Selon une autre version, il l’a cassée sur la tête de Vyssotsky. Bien sûr, aucune de ces anecdotes n'était vraie. Des sources russes ont attribué à Sor la première utilisation de certains airs russes comme thèmes pour des  variations. Matanya Ophee a révélé qu’on pouvait en attribuer la préséance au  violoniste Bernhard Romberg. Il y avait aussi un dédale d'arrangements. N’oublions pas que les Russes jouaient –et beaucoup jouent encore– sur une guitare à sept cordes. Cela signifie que tout le répertoire populaire des guitares occidentales pour guitare à six cordes devait être réorganisé à l’usage des Russes. Il n’est donc pas étonnant qu’un autre guitariste Andrei Sychra ait arrangé les œuvres de Sor et inversement. Les deux noms apparaissent en tant que compositeurs dans différentes éditions. Qui a plagié qui ?

Et enfin Matanya fit ressurgir Nikolai Petrovich Makarov (1810-1890), personnage fascinant et figure remarquable de l’histoire de la musique pour guitare, ajoutant ainsi un important chaînon manquant au paysage musical européen du milieu du XIXe siècle. En tant que guitariste, Makarov était généreux et un grand passionné, un véritable virtuose, avec une oreille délicate et un goût sensible. Il était enthousiasmé par la recherche du meilleur répertoire et des instruments de la meilleure qualité. Alors, après s'être familiarisé avec le monde des guitares européennes et avoir compris qu'il était en train de connaître une certaine stagnation dans la maîtrise du répertoire et de la production d'instruments, il organisa à Bruxelles (1856) un concours international qui fut un évènement historique très stimulant. Makarov possédait une merveilleuse collection de guitares des meilleurs maîtres luthiers européens et russes. Enfin, il a laissé des mémoires passionnantes et très instructives. Matanya en a fait une traduction révisée qu’il a publiée.

# # #

# DÉTAILS DU PROBLÈME:
Recopiez sans rien changer le passage de l'extrait sur l'histoire de la guitare qui commence par les mots contenant « Selon une autre » et se termine par « plagié qui ? ».

# # #

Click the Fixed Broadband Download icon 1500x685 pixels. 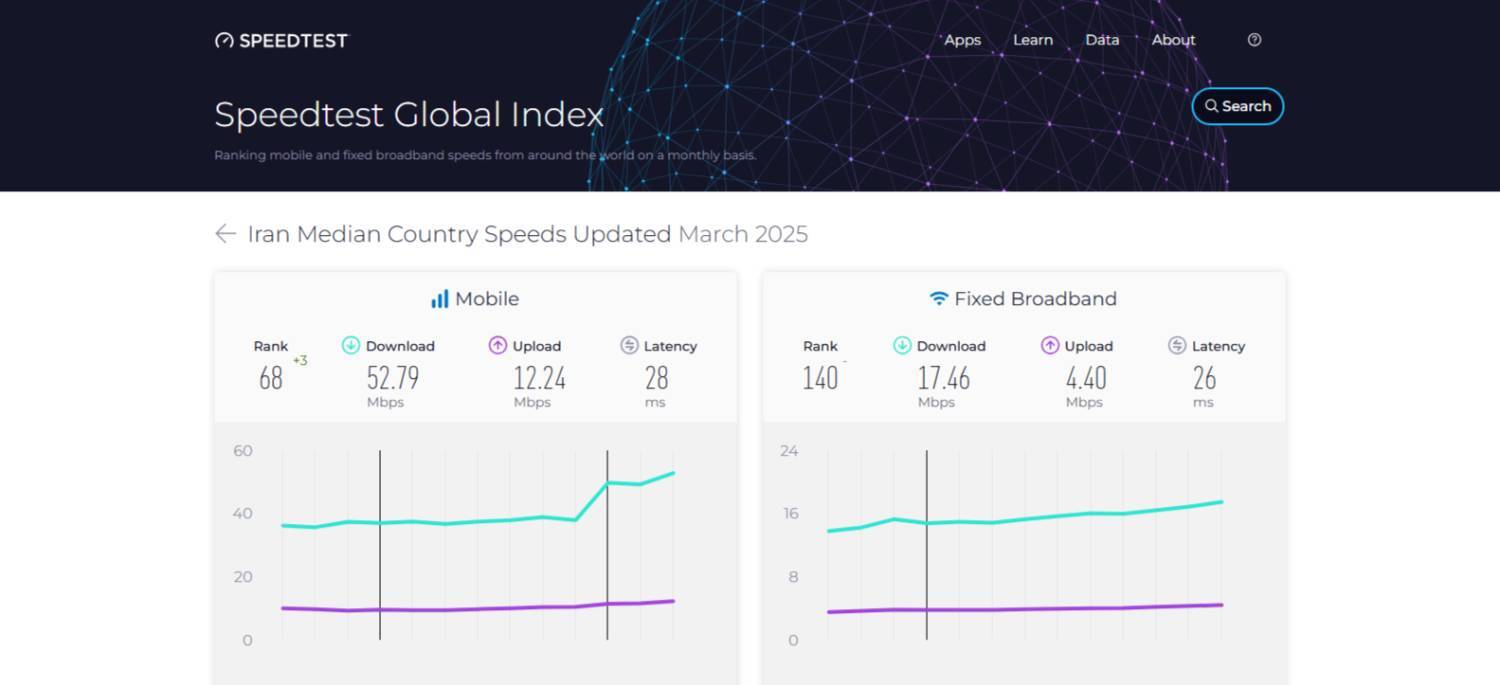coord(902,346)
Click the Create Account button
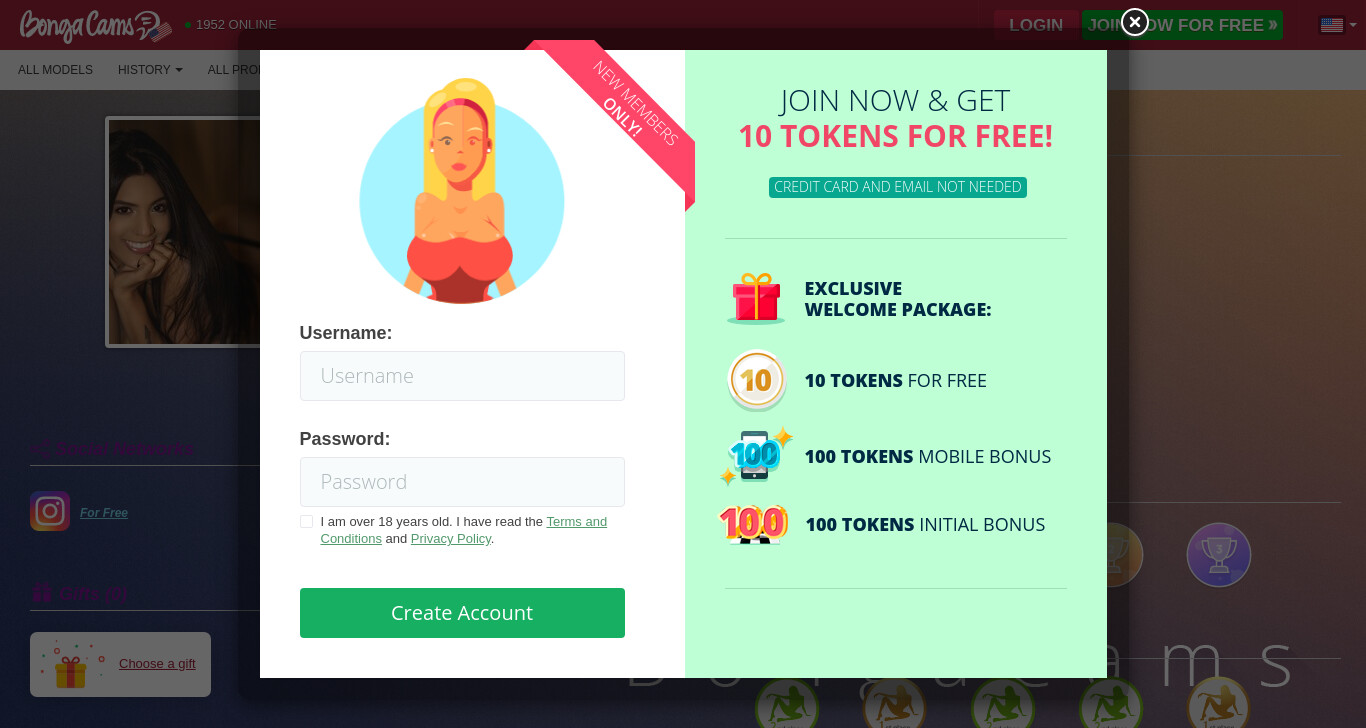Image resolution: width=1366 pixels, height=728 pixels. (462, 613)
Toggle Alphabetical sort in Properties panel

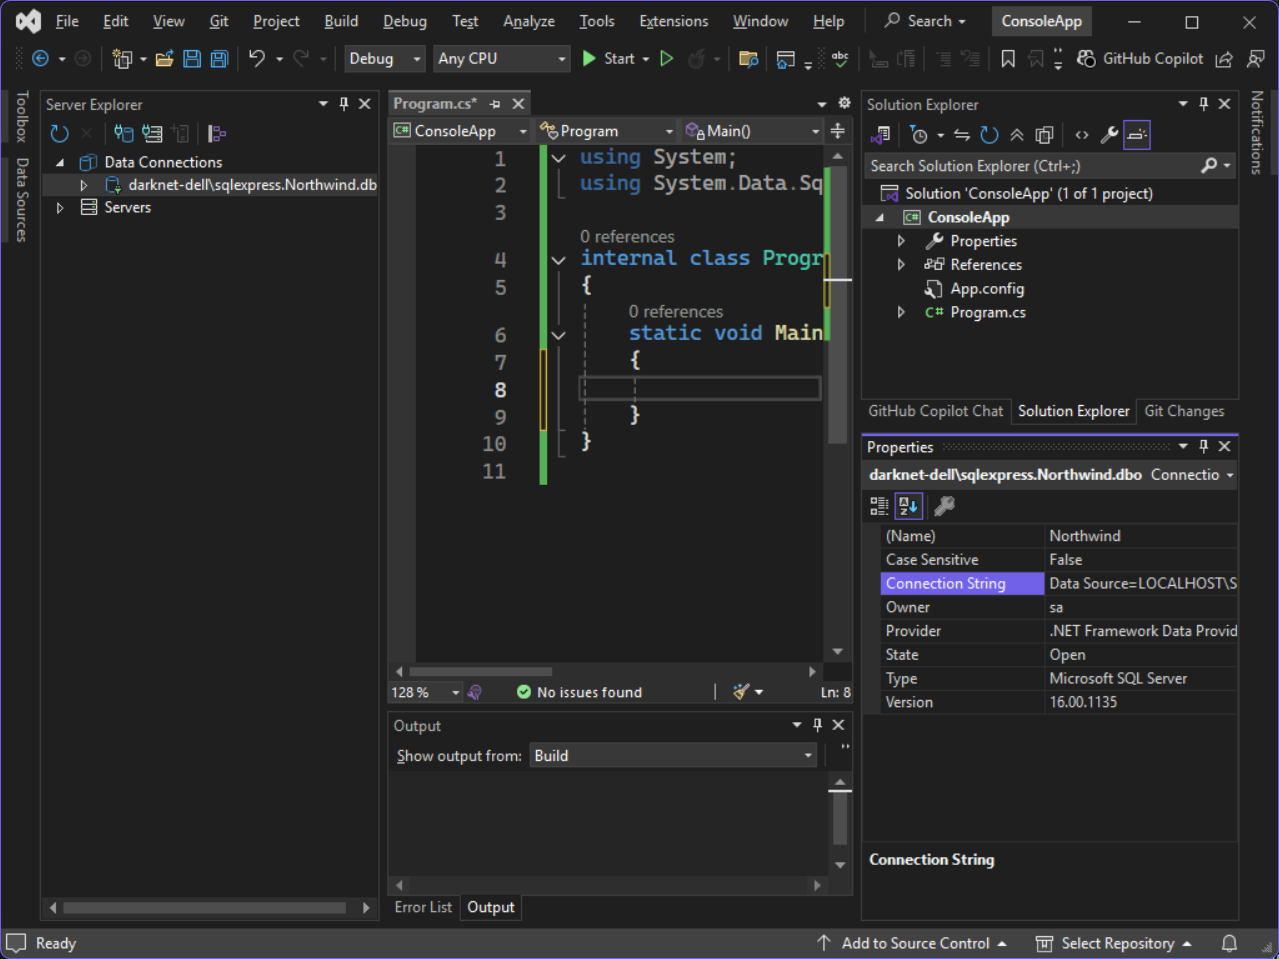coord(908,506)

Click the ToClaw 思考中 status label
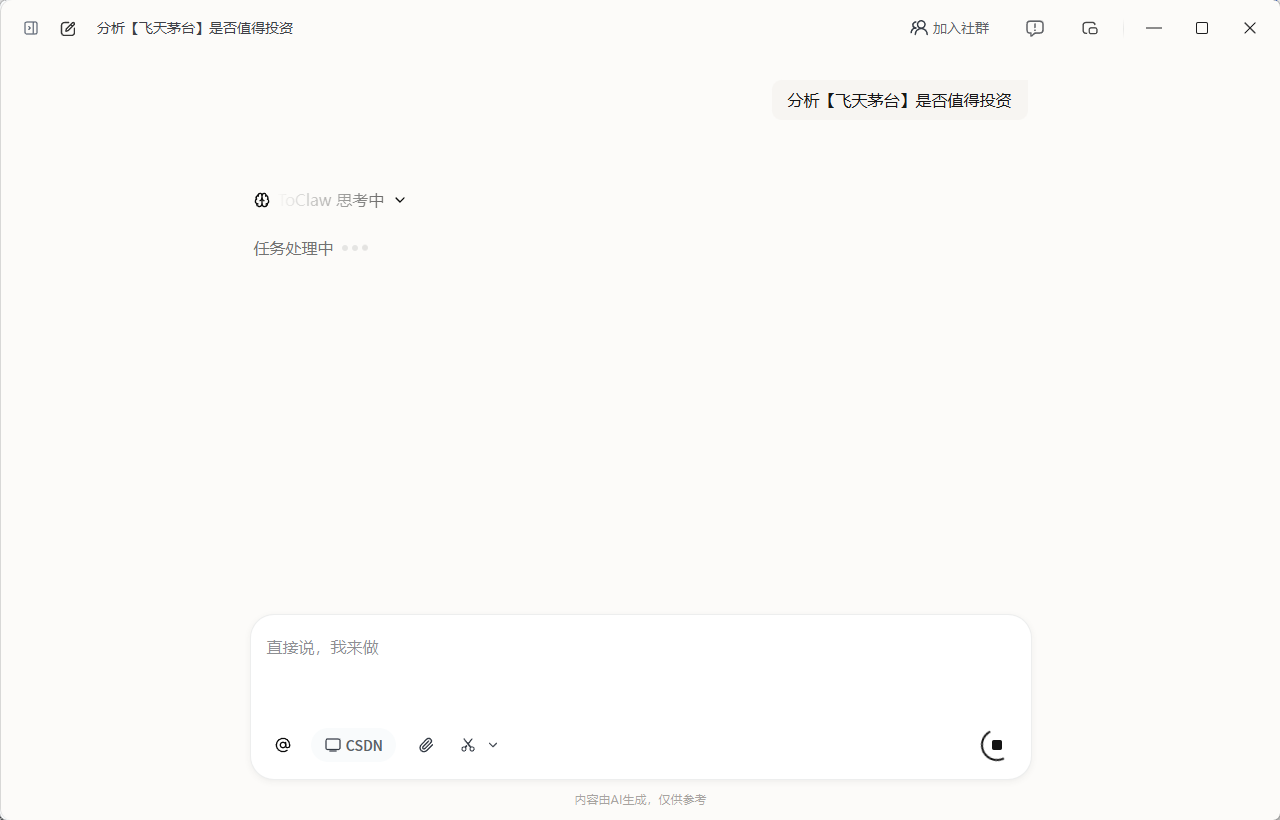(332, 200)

# # #

# RÉSULTAT ATTENDU:
Selon une autre version, il l’a cassée sur la tête de Vyssotsky. Bien sûr, aucune de ces anecdotes n'était vraie. Des sources russes ont attribué à Sor la première utilisation de certains airs russes comme thèmes pour des  variations. Matanya Ophee a révélé qu’on pouvait en attribuer la préséance au  violoniste Bernhard Romberg. Il y avait aussi un dédale d'arrangements. N’oublions pas que les Russes jouaient –et beaucoup jouent encore– sur une guitare à sept cordes. Cela signifie que tout le répertoire populaire des guitares occidentales pour guitare à six cordes devait être réorganisé à l’usage des Russes. Il n’est donc pas étonnant qu’un autre guitariste Andrei Sychra ait arrangé les œuvres de Sor et inversement. Les deux noms apparaissent en tant que compositeurs dans différentes éditions. Qui a plagié qui ?